Not only does diversity drive innovation and problem-solving, it also makes the focus of research more equitable, says Micah Holness, a Xavier University student who is spending her third summer at Brown conducting psychology research through the Leadership Alliance. This summer, she’s analyzing data for a study on mindfulness and smoking cessation in the lab of Brown researcher Ernestine Jennings.
Holness says the Alliance’s lens on diversity has helped her zero in on her professional goals. Research on many mental health disorders often centers less on people of color, she says; someday, she would like to study how treatments for a complex illness like schizophrenia might be improved for underrepresented populations.
“Racial stereotypes and gender stereotypes can affect treatment and diagnoses,” Holness says. “Diversifying who is doing research can make solutions more effective for a wider variety of people.”
Even in fields where the identities of individual scientists may be less directly applicable to decisions on what research questions to pose, Sello says the mentorship and opportunities to build networks offered by the Alliance are crucial — they enable young scholars of color to see themselves excelling at institutions and in professions where they are still in the minority.
“A cell is a cell is a cell, no matter what the identity of the people researching it is,” says Sello, who routinely mentors undergrads who often co-publish research with him, including two recent students from Morehouse, his alma mater. “But when I go to conferences and meetings, I see very few people who look like me. Young researchers need encouragement and a sense of community to fully engage in the scientific enterprise. The Leadership Alliance acknowledges that and has formalized structures to make sure that young researchers have those resources.”
The next 25 years
Since the Leadership Alliance’s launch, its programming has expanded to include support for participants as they proceed from undergraduate summer experiences to graduate study and early careers. The organization now facilitates online networking during the academic year for summer program alumni, for example. This year, the annual symposium includes a career development workshop for graduate students and postdoctoral scholars, as well as grant-writing coaching for faculty.

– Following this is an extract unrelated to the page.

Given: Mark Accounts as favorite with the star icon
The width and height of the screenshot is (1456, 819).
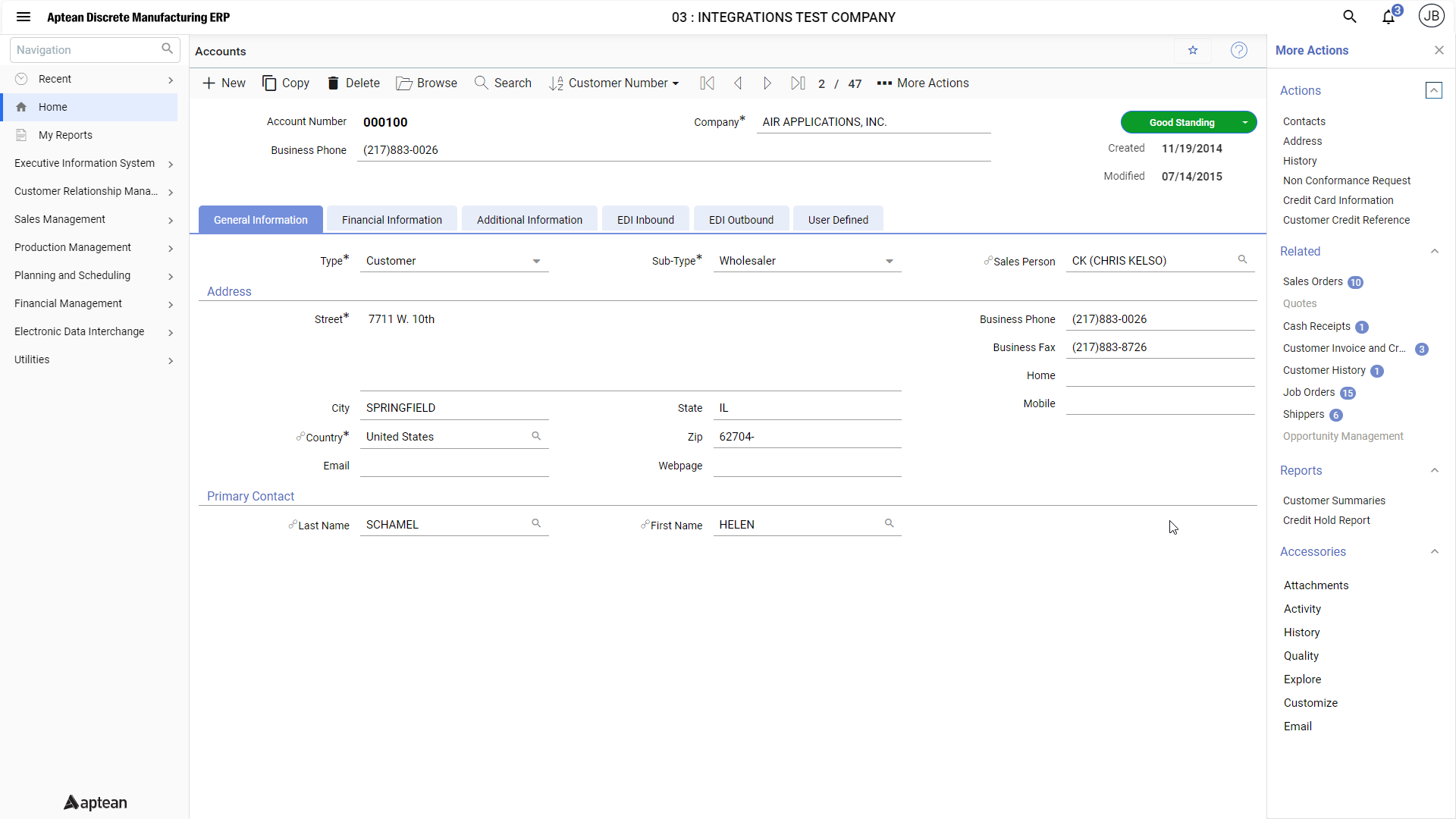Looking at the screenshot, I should point(1193,51).
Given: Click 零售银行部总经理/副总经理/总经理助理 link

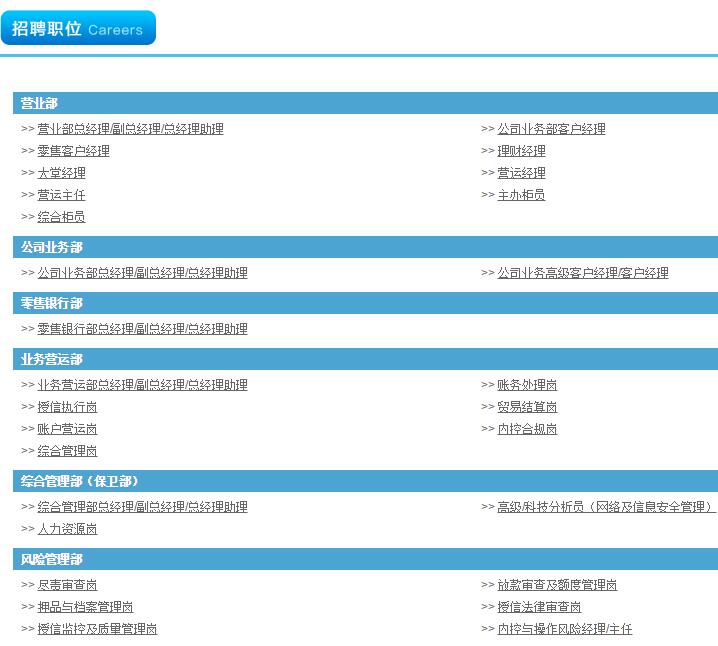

“We want to provide supports at each of the critical transitions of their career pathways,” Ghee says, “and provide them with a community of scholars from similar backgrounds so that they do become the leaders and role models we need in our 21st-century society.”
In the years to come, Ghee hopes to further scale up the Alliance’s work by expanding its reach to students at schools and industry outside the coalition. The Alliance is currently piloting undergrad workshops at Brown, Morehouse, Spelman College, the University of Chicago and Vanderbilt University to introduce undergraduates to the practice of research. As the workshops are refined, their curricula will become accessible to the public.
Ghee and her team have also forged partnerships with private industry, expanding research opportunities for Leadership Alliance scholars beyond academia. In 2012, Novartis Institutes for BioMedical Research, the research lab for the global pharmaceutical company Novartis, became an associate member of the Alliance —students can now apply for summer research opportunities there.
Ghee says she also hopes that the Leadership Alliance can serve as a model for more programs like it, both in the United States and abroad. She recently traveled to South Africa to present on the work of the Alliance.
“The goal now is to think more broadly about how we can be a convener and connector — how we can expand on our partnerships to increase the number of diverse students going into the research workforce,” Ghee says. “We have shown that the model works. But it can’t just be one program.”